Élève de Sigmund Freud à Vienne, il est connu pour ses contributions à la sexologie et à la thérapie psychanalytique, son engagement en faveur de l'émancipation sexuelle, et ses recherches controversées sur l'« énergie d'orgone ». Par l'édition de son livre Die funktion des Orgasmus dédié à Sigmund Freud en 1927, il a été la première personne à remettre en cause la suprématie de l'homme, par une description méthodique de sa pratique sexuelle et des justifications qu'il en donne, tant dans sa réalité que dans sa symbolique ; et par là même, de sa domination 6 fois millénaire sur la destinée du couple humain.
Biographie

Premières années

Wilhelm Reich naît en 1897 ; ses parents, Leon Reich, un fermier aisé, et Cecilia Roniger, sont juifs assimilés, et l'élèveront en dehors de toute tradition religieuse. Peu après sa naissance, sa famille s'installe plus au sud dans une ferme de Jujinetz, près de Tchernivtsi, Bucovine. Il attribuera plus tard son intérêt pour l'étude des rapports sexuels et des bases biologiques des émotions à son éducation dans la ferme paternelle, où les fonctions naturelles de la vie ne lui furent jamais cachées.

Il suivit un enseignement à domicile jusqu'à l'âge de 13 ans. A l'âge de 14 ans, il joua un rôle important dans le suicide de sa mère en révélant à son père la liaison de celle-ci avec l'un de ses précepteurs. Puis dût fuir son domicile peu après la mort de son père en 1914, lors de l'arrivée de l'Armée russe. Dans sa Passion of Youth, il écrivit : « Je ne revis jamais ni ma terre natale, ni mes biens. De ma vie passée aisée, il ne m'est rien resté. ».

Vie en Europe

Après la fin de la Première Guerre mondiale, au cours de laquelle il combat sur le front italien, il devient médecin, puis psychiatre et s'intéresse à la philosophie, aux sciences naturelles, et à la sexologie naissante. Après des conférences sur la psychanalyse données en marge de ses études de médecine, il rencontre Freud à l'Université de Vienne qui lui offre deux de ses livres et l'encourage. Il participe activement au séminaire de psychanalyse dont il devient rapidement le sous-directeur, il est notamment avec Sandor Ferenczi l'initiateur d'un nouveau séminaire : le séminaire technique, et publie plusieurs ouvrages, dont l'un sur la « fonction de l'orgasme (1927) » qu'il dédicace à [son] Maître, (cf. bibliographie) où est clarifié les concepts « d'économie sexuelle » et de caractère génital.

Reich se rend compte que, pour une grande part, la cause des névroses est d'origine socio-économique (problèmes de logement, indépendance économique de la femme, difficultés de contraception). Il forme un groupe de médecins et d'infirmiers pour aider les personnes dans les quartiers pauvres de Vienne. Il crée un dispensaire psychanalytique gratuit pour les plus démunis. Du fait de cette implication sociale, son entourage psychanalytique le force à déménager en Allemagne en 1930 à Berlin. Il adhère au parti communiste pour accéder plus facilement à la jeunesse en révolte afin de lui dispenser des conseils en matière de sexologie, aussi par brochures. Il est en désaccord avec l'apolitisme de la Société de psychanalyse.
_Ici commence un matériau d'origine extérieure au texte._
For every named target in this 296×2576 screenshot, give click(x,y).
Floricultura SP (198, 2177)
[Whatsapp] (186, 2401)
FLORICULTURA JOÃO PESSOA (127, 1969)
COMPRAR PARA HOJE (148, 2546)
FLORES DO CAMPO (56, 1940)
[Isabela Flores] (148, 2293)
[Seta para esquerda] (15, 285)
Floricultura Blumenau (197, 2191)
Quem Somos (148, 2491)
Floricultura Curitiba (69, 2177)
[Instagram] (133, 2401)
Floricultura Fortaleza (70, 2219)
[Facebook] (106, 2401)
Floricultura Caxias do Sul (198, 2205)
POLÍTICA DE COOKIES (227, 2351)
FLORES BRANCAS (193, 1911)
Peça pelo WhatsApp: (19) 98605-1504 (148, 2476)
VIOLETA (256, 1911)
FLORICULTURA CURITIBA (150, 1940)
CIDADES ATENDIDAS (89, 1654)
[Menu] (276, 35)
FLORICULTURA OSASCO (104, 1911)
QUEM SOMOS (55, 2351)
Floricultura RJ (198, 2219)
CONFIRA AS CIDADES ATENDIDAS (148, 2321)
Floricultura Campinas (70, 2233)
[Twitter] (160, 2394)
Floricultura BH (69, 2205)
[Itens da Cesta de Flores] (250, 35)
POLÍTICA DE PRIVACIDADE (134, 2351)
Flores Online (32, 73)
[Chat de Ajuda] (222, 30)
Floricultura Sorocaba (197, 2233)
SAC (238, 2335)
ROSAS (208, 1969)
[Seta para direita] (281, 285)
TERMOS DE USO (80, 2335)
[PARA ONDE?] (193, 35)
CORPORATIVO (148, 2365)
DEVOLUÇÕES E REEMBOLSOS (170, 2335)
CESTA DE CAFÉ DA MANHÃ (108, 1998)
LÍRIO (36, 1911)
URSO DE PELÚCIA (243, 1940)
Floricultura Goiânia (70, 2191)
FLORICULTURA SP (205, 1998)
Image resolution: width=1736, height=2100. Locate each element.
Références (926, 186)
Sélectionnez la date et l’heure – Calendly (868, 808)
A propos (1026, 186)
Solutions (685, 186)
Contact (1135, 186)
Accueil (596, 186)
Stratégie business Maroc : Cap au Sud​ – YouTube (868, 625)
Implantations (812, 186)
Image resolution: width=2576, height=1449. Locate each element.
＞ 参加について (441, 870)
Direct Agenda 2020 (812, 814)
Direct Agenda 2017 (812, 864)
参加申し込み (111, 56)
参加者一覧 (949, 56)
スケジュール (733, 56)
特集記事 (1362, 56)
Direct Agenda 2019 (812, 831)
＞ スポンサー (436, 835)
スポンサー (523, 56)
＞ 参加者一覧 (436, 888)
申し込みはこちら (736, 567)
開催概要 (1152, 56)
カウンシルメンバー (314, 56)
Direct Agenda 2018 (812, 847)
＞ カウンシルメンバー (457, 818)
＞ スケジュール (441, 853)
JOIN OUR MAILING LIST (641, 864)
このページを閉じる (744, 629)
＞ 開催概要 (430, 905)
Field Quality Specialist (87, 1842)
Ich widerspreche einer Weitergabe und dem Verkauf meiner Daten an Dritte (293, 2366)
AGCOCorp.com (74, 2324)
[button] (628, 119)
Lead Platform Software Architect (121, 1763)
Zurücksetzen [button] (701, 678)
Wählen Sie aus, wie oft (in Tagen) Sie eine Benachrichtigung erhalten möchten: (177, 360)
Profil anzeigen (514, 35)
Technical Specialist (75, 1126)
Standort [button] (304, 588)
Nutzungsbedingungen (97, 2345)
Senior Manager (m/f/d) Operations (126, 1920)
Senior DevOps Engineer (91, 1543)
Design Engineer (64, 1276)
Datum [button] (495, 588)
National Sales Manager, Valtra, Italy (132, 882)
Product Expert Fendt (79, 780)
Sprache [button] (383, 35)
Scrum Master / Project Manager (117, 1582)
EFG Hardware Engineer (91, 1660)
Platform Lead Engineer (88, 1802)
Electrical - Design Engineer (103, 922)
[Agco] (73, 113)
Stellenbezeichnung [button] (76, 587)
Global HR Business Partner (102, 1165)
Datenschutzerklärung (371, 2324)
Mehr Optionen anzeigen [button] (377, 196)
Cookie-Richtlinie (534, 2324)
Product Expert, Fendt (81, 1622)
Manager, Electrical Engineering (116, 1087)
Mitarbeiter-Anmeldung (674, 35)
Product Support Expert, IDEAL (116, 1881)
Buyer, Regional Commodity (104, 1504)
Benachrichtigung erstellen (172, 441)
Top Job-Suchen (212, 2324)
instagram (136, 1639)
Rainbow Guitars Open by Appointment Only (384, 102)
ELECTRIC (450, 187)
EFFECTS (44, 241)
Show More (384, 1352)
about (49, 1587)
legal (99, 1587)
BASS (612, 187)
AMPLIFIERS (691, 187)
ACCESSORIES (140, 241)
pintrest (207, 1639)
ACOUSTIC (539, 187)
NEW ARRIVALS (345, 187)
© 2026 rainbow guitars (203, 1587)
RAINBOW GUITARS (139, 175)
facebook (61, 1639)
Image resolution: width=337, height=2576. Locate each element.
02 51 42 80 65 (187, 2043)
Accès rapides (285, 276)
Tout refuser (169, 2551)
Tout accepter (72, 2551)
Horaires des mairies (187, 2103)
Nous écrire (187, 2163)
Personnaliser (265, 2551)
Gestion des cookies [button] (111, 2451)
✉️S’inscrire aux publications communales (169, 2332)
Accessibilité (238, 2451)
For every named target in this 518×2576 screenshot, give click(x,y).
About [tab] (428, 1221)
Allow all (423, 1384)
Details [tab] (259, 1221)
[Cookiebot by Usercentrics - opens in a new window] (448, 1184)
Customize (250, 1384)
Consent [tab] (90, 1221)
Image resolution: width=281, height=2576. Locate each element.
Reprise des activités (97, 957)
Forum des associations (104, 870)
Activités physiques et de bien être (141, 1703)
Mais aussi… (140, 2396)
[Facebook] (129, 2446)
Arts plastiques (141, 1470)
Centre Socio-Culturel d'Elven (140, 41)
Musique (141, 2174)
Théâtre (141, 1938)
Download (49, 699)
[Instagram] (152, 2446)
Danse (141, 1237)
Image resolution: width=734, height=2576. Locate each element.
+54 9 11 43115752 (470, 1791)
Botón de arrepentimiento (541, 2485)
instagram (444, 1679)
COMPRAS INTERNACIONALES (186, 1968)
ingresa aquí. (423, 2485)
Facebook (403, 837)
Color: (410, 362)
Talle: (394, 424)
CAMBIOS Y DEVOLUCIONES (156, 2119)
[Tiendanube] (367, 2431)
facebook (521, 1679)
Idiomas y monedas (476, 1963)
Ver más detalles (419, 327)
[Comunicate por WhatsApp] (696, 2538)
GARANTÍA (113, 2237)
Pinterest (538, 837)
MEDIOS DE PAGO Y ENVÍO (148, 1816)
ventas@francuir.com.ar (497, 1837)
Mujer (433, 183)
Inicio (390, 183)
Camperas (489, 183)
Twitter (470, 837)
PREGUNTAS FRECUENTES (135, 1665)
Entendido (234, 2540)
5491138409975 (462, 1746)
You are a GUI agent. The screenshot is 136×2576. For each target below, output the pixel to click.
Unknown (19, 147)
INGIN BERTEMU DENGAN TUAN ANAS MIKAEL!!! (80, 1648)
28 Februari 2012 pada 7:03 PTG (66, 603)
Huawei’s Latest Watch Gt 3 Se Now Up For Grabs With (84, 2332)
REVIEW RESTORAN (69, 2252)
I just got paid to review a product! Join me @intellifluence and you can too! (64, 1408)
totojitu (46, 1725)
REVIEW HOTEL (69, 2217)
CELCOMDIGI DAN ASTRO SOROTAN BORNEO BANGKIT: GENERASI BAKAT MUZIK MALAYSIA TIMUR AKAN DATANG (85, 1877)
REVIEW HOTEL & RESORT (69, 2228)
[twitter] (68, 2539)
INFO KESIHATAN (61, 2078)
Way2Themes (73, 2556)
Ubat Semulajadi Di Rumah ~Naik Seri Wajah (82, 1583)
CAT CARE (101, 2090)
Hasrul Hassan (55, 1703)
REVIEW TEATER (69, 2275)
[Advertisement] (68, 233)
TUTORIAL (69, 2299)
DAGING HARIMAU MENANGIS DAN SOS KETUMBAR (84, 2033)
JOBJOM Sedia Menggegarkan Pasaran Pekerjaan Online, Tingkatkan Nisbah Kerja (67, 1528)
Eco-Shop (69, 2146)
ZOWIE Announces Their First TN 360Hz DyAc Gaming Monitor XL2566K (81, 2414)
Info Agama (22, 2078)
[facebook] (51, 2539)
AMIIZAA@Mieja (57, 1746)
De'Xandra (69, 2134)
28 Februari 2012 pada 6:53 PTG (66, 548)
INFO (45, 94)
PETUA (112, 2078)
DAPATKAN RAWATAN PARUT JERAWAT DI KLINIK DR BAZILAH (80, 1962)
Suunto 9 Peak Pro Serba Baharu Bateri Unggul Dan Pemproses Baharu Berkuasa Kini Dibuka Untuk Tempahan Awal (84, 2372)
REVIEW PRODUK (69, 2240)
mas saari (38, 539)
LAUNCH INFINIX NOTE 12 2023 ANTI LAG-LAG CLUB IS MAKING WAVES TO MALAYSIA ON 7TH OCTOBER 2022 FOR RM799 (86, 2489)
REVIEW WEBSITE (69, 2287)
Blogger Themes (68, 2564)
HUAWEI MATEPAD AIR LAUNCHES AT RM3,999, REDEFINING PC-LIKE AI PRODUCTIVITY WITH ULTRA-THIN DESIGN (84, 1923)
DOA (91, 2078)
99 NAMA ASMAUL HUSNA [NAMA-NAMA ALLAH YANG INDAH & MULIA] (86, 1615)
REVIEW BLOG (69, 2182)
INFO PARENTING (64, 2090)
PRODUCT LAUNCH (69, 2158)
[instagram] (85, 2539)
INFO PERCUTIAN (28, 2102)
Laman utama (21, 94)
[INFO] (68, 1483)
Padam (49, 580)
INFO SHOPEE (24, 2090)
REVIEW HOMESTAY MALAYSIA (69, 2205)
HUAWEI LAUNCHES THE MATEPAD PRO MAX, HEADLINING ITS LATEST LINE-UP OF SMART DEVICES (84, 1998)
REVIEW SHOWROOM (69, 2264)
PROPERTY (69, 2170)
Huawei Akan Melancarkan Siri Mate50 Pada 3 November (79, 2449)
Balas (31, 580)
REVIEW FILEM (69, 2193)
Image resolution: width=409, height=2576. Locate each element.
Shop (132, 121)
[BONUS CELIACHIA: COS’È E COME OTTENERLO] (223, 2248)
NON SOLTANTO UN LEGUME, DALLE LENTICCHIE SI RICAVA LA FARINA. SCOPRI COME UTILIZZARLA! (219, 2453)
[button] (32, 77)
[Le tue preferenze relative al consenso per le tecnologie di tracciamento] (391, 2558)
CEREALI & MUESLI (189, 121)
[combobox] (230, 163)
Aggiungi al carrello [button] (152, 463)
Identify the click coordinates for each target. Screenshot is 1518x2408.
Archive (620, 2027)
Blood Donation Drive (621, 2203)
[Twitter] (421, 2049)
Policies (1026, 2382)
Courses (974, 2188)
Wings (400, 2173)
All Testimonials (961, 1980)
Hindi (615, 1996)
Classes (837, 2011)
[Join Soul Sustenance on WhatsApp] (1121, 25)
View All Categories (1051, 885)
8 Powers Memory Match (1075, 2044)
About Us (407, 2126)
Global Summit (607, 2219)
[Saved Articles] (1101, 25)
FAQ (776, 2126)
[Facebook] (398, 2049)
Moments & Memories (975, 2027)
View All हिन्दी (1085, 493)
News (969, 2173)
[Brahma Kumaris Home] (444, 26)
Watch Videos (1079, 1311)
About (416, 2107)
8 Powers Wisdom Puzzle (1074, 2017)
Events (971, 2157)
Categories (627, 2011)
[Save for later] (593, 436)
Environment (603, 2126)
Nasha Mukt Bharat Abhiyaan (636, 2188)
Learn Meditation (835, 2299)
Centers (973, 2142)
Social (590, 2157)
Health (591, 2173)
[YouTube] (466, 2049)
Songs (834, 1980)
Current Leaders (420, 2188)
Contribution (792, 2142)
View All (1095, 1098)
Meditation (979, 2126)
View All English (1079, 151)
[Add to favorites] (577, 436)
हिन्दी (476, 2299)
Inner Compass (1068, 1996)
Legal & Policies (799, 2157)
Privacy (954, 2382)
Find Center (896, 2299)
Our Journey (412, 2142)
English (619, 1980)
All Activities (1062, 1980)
Son engagement se poursuivant auprès des masses, il crée SEXPOL, un centre public de recherches et de discussion sur les conditions de vie contemporaines et les conditions d'épanouissement de la satisfaction sexuelle dans les masses populaires. Sexpol attira de nombreuses associations, plus de cent mille adhérents, et fut interdite lors de la montée du nazisme. Il en reste son journal "Zeitschrift für Politische Psychologie und Sexualökonomie"

Ses relations avec Sigmund Freud sont amicales tant que Reich « s'en tient à la psychanalyse », et il fait partie du cercle de ses intimes. Mais un désaccord survient à propos de la théorie de Freud sur Thanatos et Eros : selon Reich, Thanatos ("l'instinct de mort") n'est qu'une pulsion secondaire, acquise au cours de la vie du souffrant, et non pas primaire (Freud). Avec le risque consécutif à la persécution des communistes par le nouveau régime nazi, leurs relations se détériorent.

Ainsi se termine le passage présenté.